■ **Problem to solve**:
Going through the data below, find how many lines include the word "icon", and reply with that number alone.

■ **Data extract**:
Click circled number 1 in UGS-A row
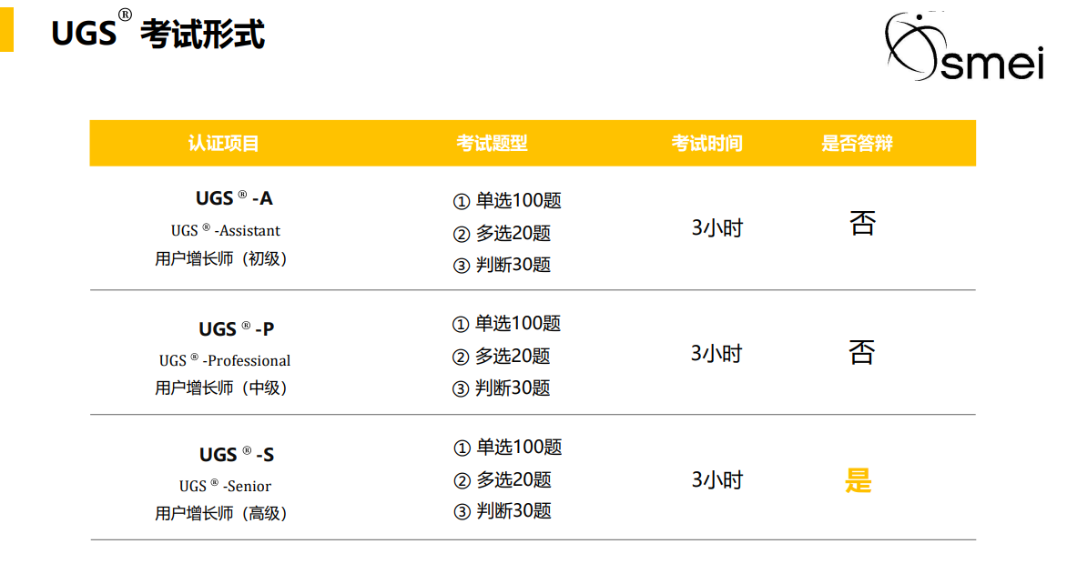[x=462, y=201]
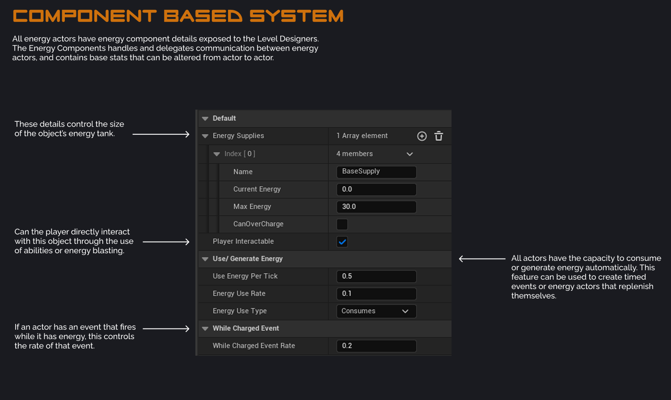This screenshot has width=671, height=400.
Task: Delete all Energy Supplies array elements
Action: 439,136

==

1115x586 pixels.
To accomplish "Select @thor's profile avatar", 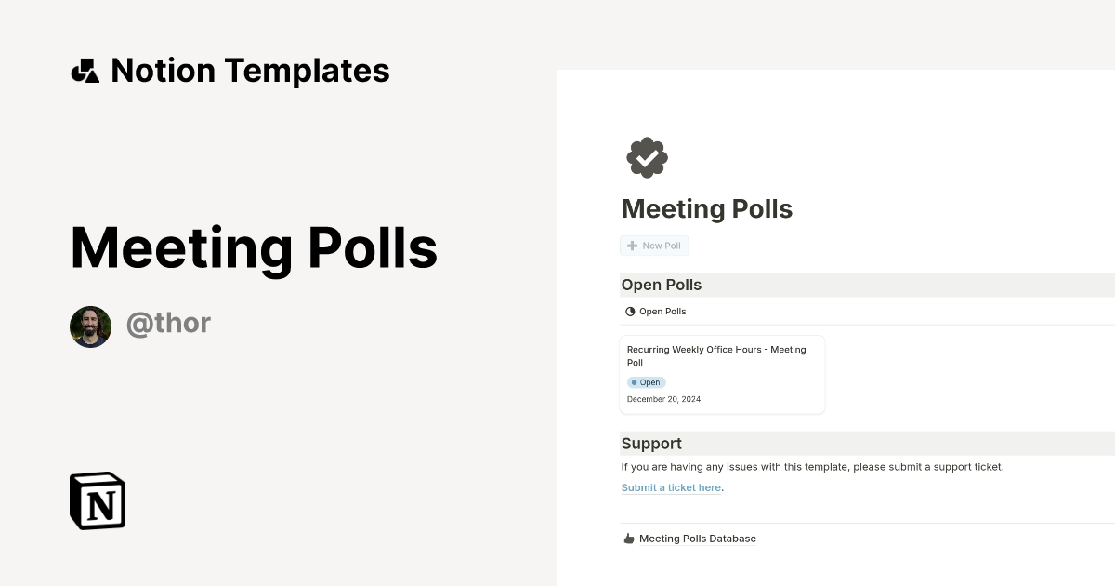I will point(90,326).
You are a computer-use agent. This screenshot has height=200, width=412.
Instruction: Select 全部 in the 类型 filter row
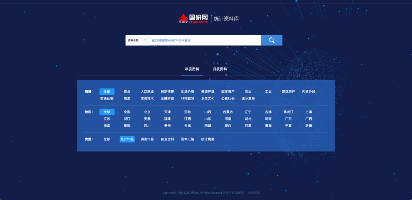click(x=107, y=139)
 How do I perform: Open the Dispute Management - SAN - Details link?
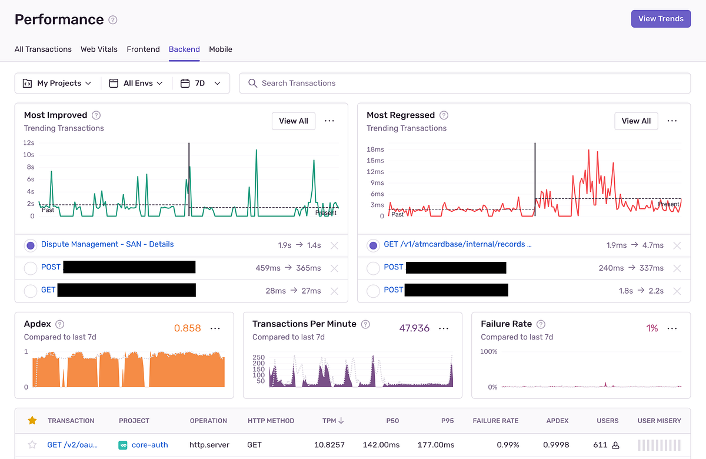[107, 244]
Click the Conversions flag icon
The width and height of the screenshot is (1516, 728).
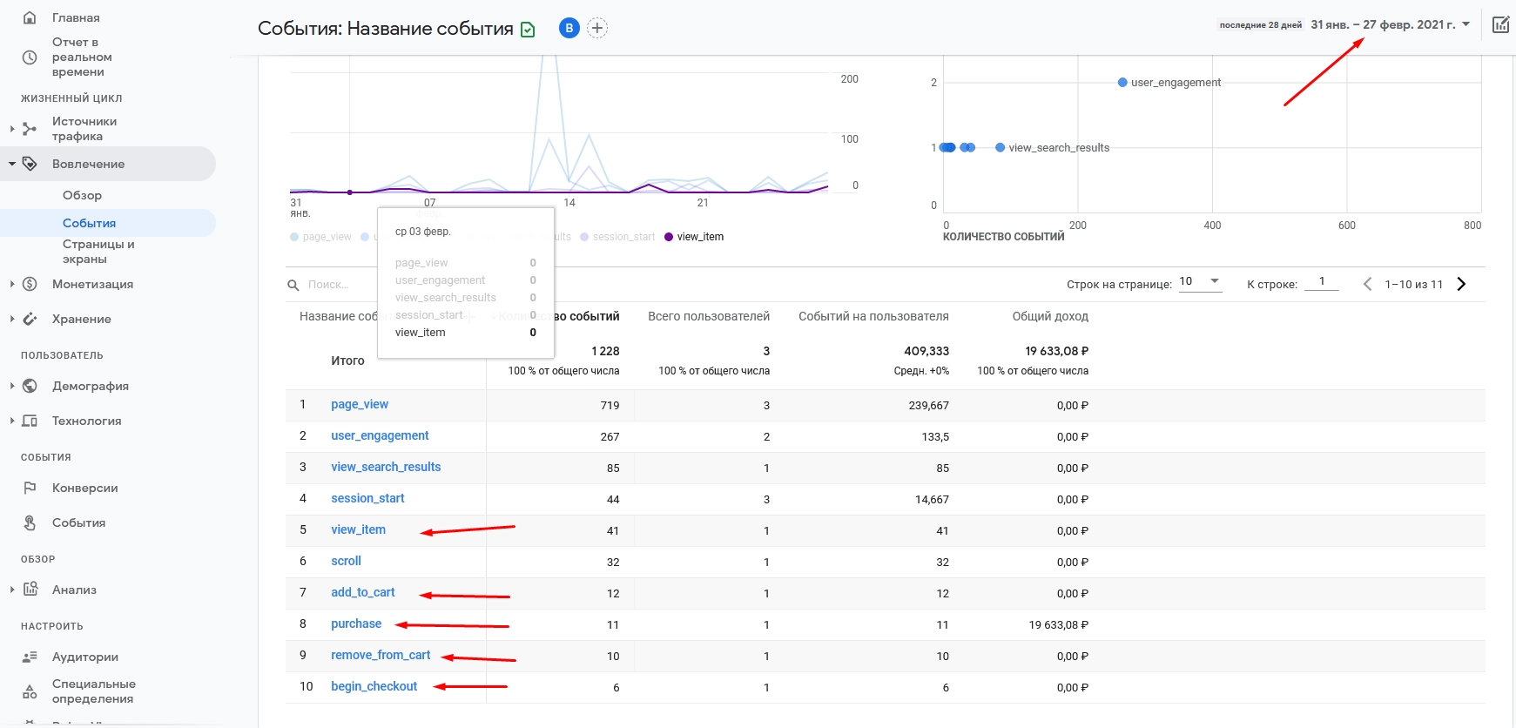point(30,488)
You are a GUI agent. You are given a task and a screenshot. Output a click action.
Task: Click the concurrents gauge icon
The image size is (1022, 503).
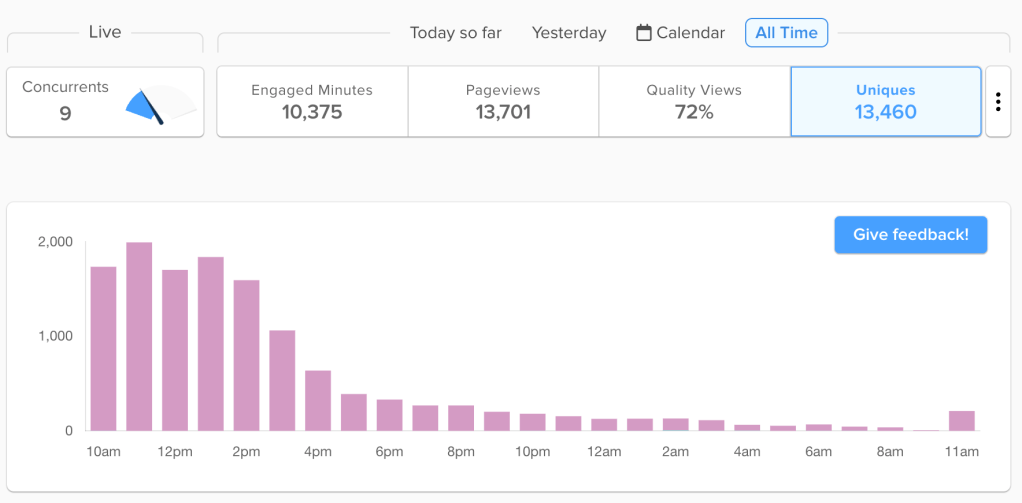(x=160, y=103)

■ **Output of the task**:
2